REQUIRED WORK:
Answer these questions from the DEG_boundary_analysis page below:
1. Which publication describes the TAD-boundary proximity analysis that the tool carries out?
2. What kind of test does the tool use to estimate significance?
3. What is the default value of --maxdistance?

SUPPLIED PASSAGE:
DEG analysis
=====================

DEG_boundary_analysis
---------------------------

``DEG_boundary_analysis`` is designed to carry out TAD-boundary proximity analysis as suggested in `Ghavi-Helm et al., Nat Genet. 2019 <https://www.nature.com/articles/s41588-019-0462-3>`_.
It utilizes a permutation test to estimate the significance of the proximity of differentially expressed genes (DEGs) or differential peaks, to the perturbed TAD boundaries resulting from protein depletion.

.. code-block:: bash

    DEG_boundary_analysis [-h] [--border_test BORDER_TEST]
                          [--border_control BORDER_CONTROL]
                          [--gene_test GENE_TEST]
                          [--gene_control GENE_CONTROL] [-o OUTPUT] [-n N]
                          [--maxdistance MAXDISTANCE] [--step STEP]

    optional arguments:
    -h, --help            show this help message and exit
    --border_test BORDER_TEST
                            <TAD boundary to be tested (BED format)>
    --border_control BORDER_CONTROL
                            <TAD boundary as background (BED format)>
    --gene_test GENE_TEST
                            <Genes to be tested (BED format)>
    --gene_control GENE_CONTROL
                            <Genes as background (BED format)>
    -o OUTPUT, --output OUTPUT
                            Output name (*.pdf or *.png, default: output.pdf)
    -n N                  Number of permutation (default: 1000)
    --maxdistance MAXDISTANCE
                            Max distance (bp, default: 300000)
    --step STEP           Step of distance (bp, default: 10000)

DATA FOR ANALYSIS:
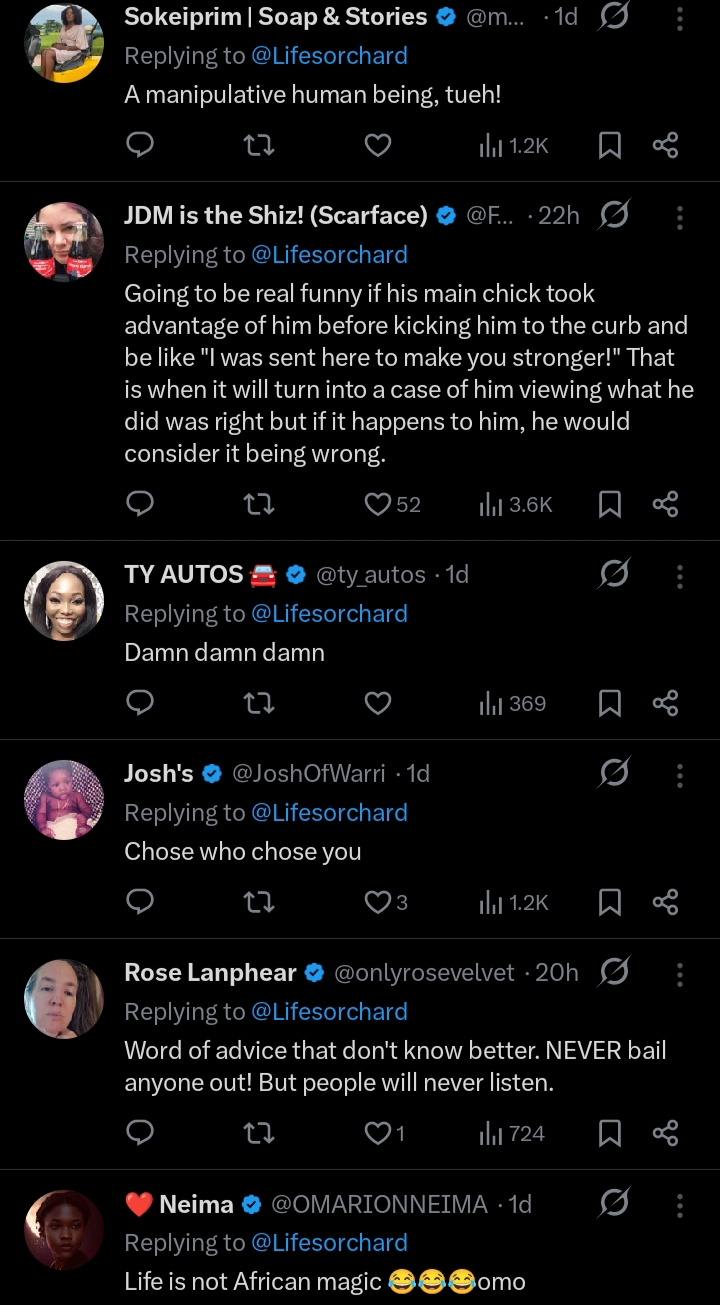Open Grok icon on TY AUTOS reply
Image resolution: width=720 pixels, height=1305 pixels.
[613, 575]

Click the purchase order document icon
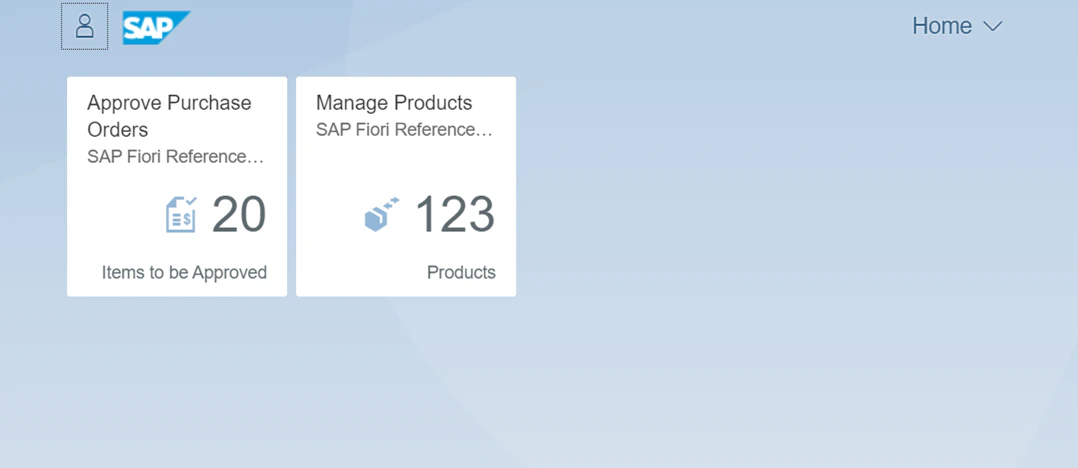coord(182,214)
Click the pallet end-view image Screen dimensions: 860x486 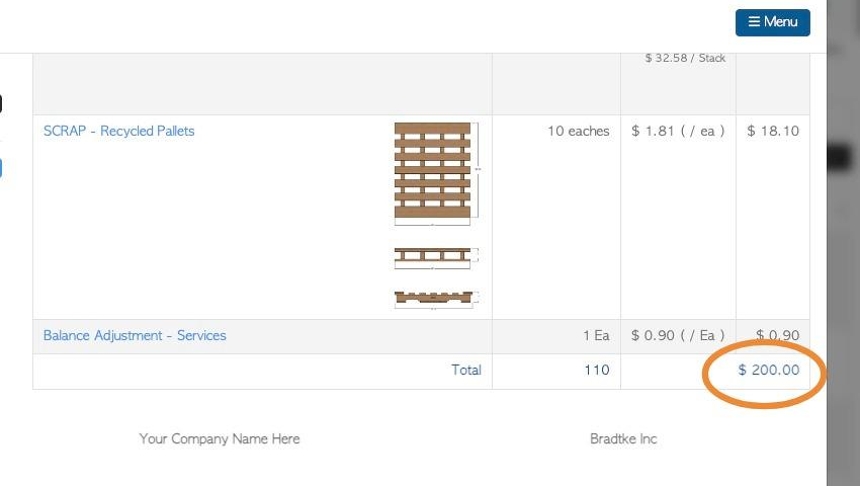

REPLY TO THE TASK:
1. Ghavi-Helm et al., Nat Genet. 2019
2. A permutation test
3. 300000 bp